== Segment start ==

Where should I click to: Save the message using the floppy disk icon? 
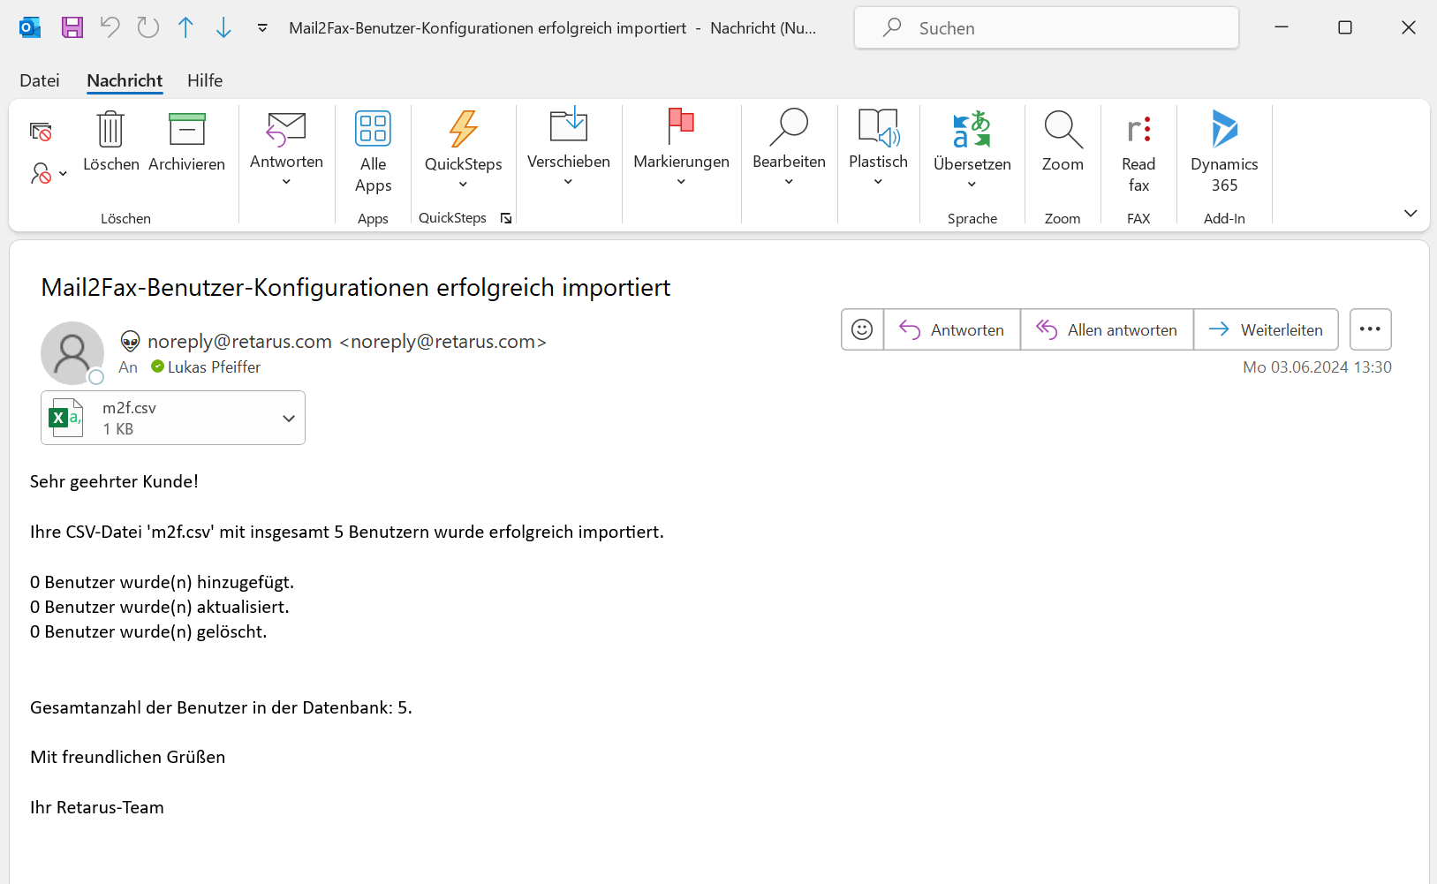tap(72, 27)
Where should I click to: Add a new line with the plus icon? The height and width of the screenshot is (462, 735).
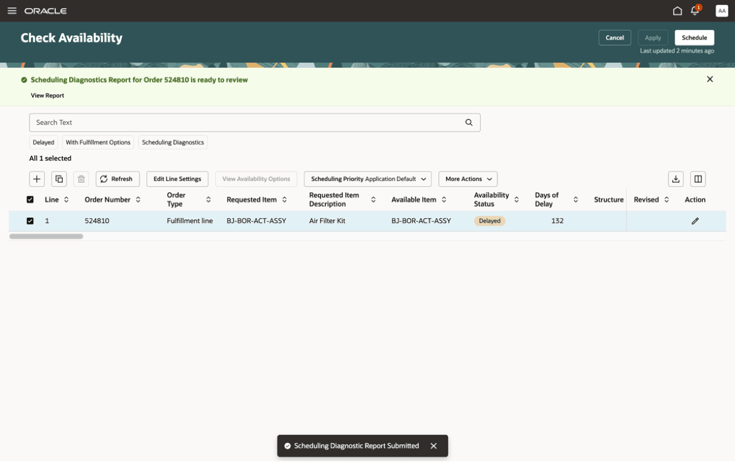(36, 179)
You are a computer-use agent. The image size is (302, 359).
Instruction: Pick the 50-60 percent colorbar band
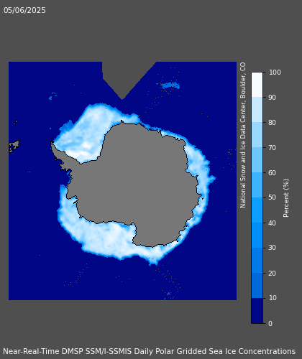coord(257,185)
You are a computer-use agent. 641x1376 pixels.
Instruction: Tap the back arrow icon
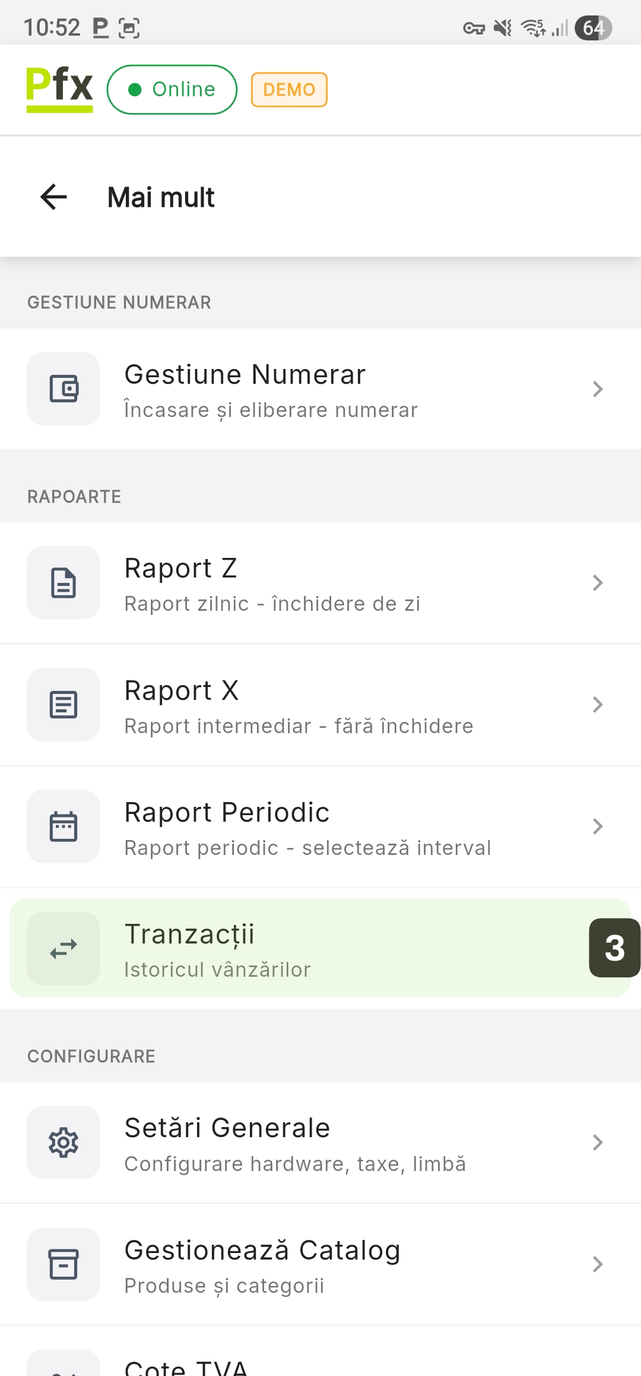(x=53, y=197)
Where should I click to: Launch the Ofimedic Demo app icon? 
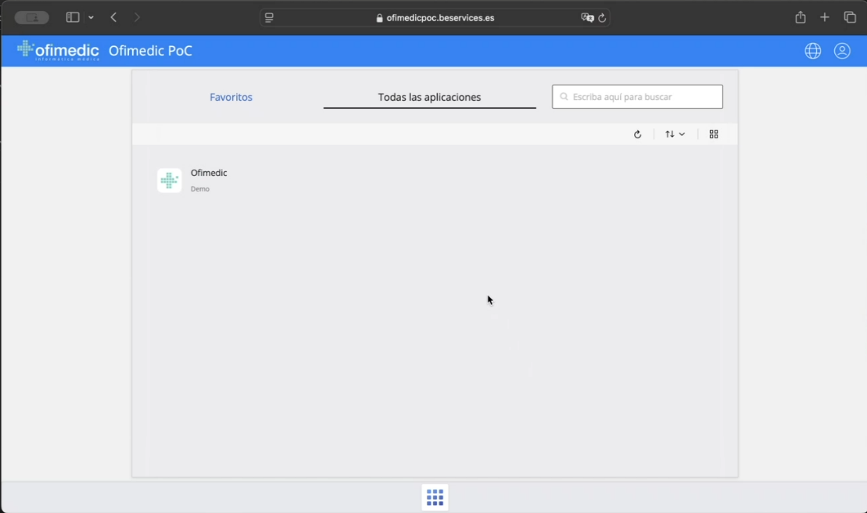pos(170,181)
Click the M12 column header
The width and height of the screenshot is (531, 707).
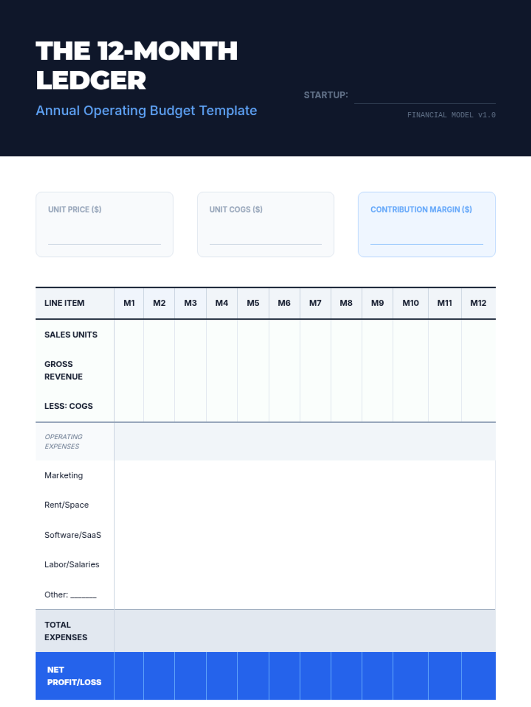point(478,303)
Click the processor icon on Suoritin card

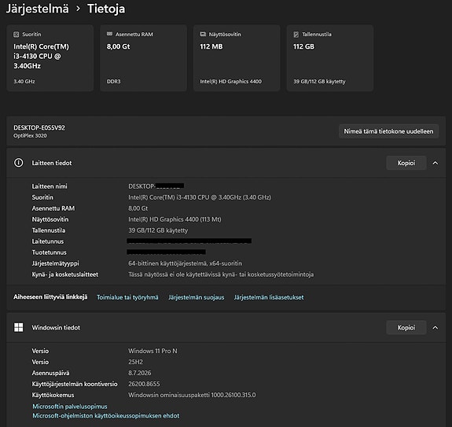[x=17, y=35]
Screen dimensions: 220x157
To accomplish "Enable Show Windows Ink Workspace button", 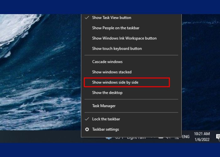I will tap(124, 38).
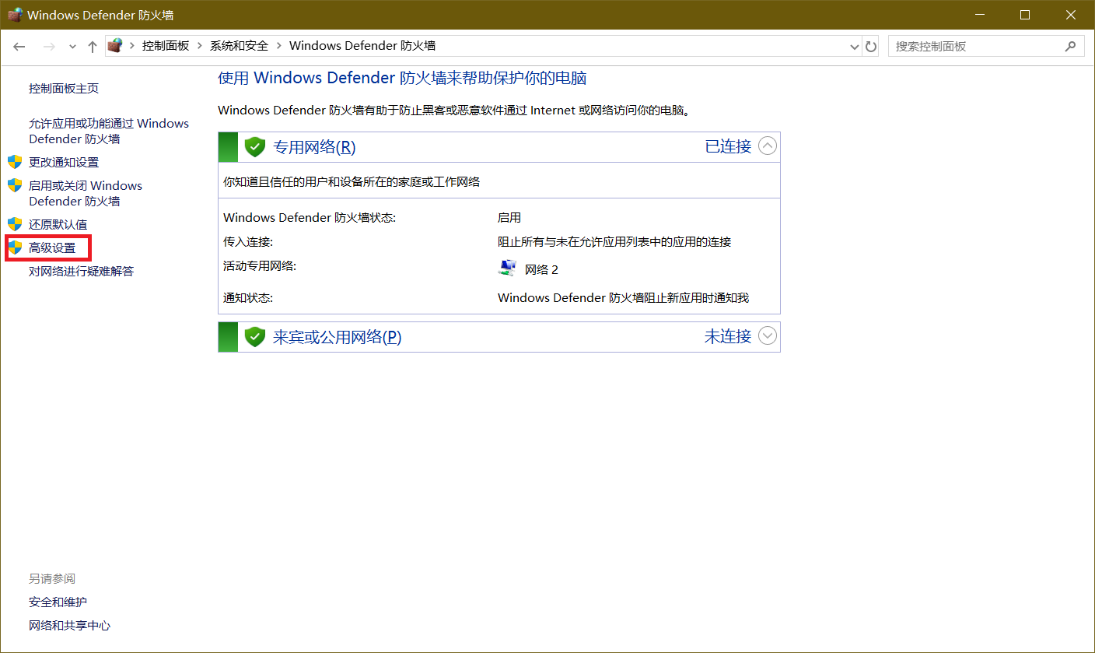This screenshot has height=653, width=1095.
Task: Select 系统和安全 in the breadcrumb path
Action: [x=239, y=46]
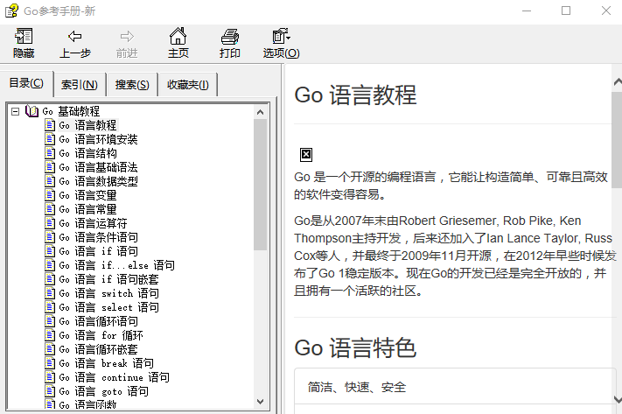Open the 收藏夹(I) tab
The image size is (622, 414).
tap(187, 85)
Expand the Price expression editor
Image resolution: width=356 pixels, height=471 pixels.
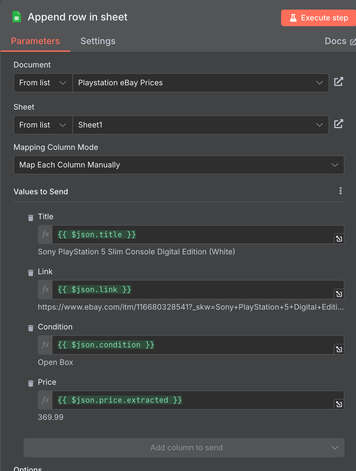click(x=339, y=404)
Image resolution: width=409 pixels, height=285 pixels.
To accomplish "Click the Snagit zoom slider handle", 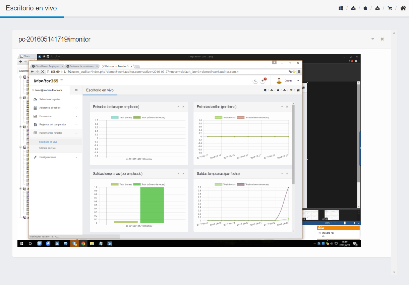I will tap(345, 223).
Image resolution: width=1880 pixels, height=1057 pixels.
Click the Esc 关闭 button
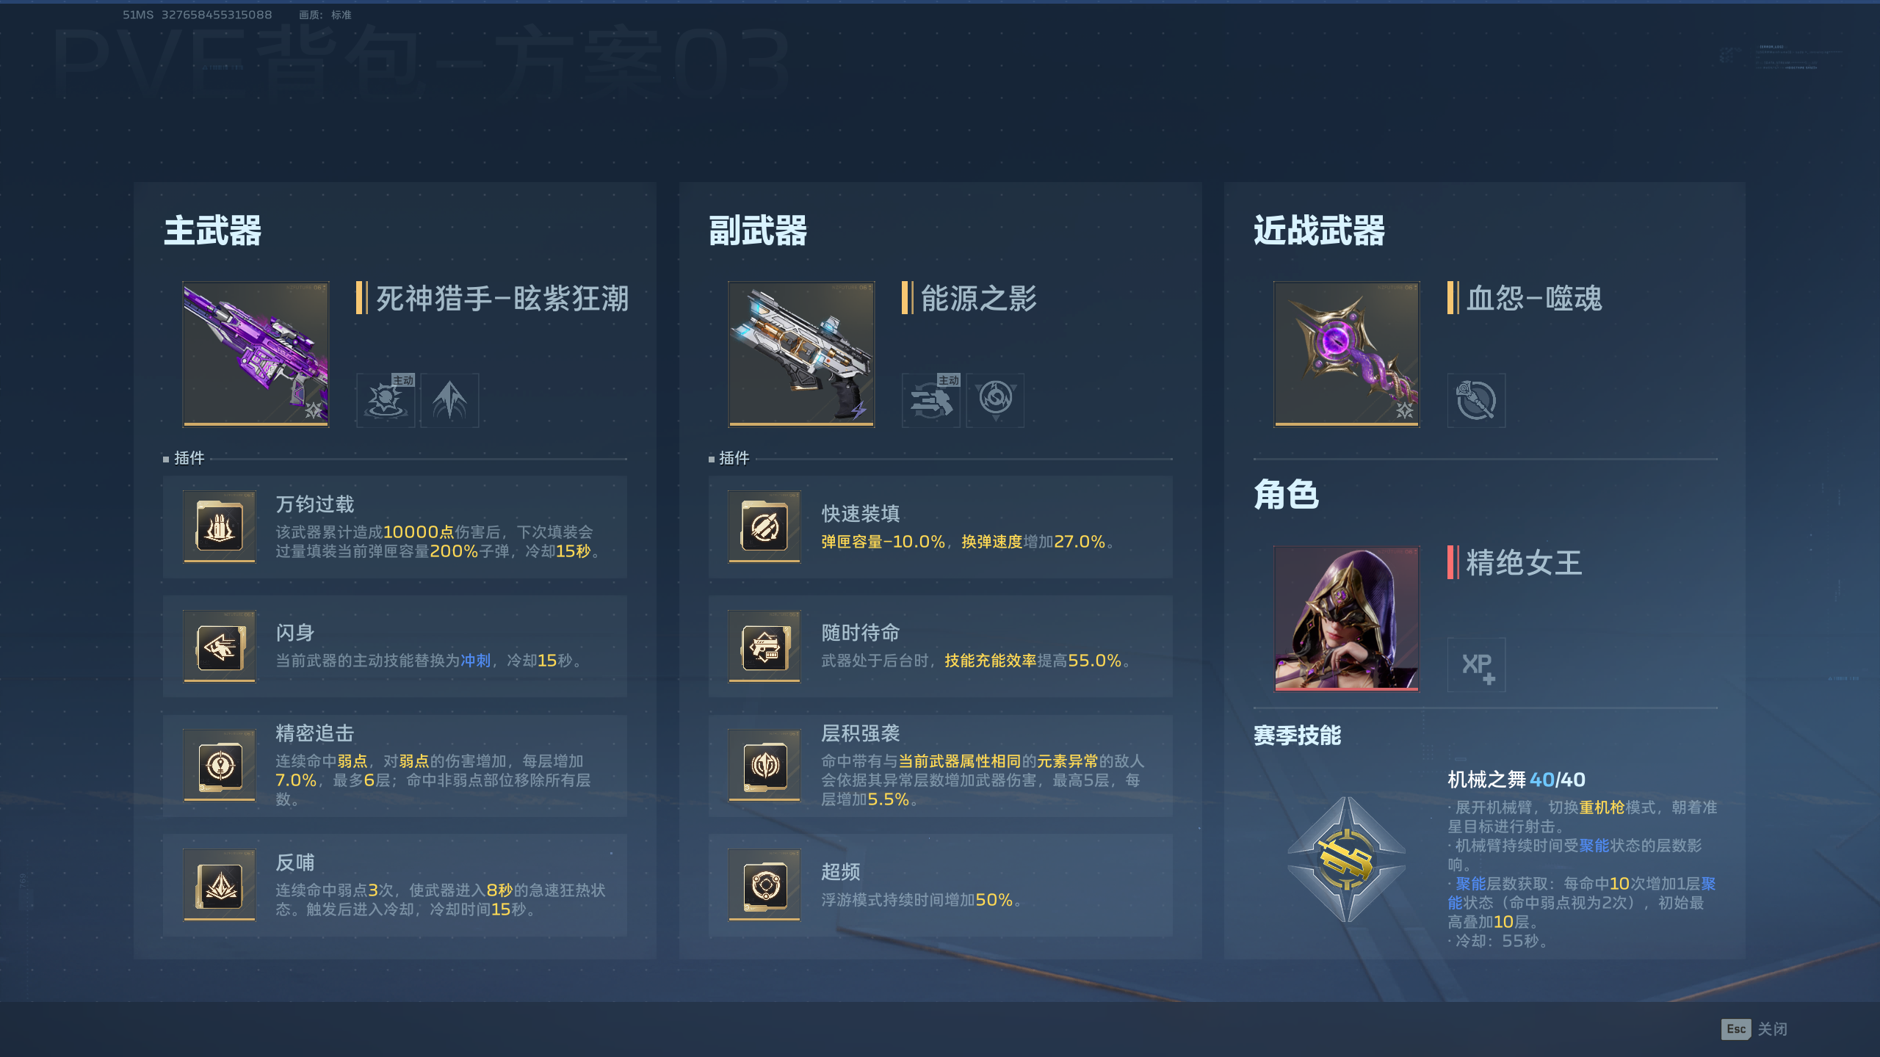pos(1754,1029)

== Segment end ==

Instructions for the task:
Would you copy every line of the entries in which "agent" appears?

Solution for this problem:
You are a computer-use agent. The image size is (302, 359).
You are a computer-use agent. 641x1376 pixels.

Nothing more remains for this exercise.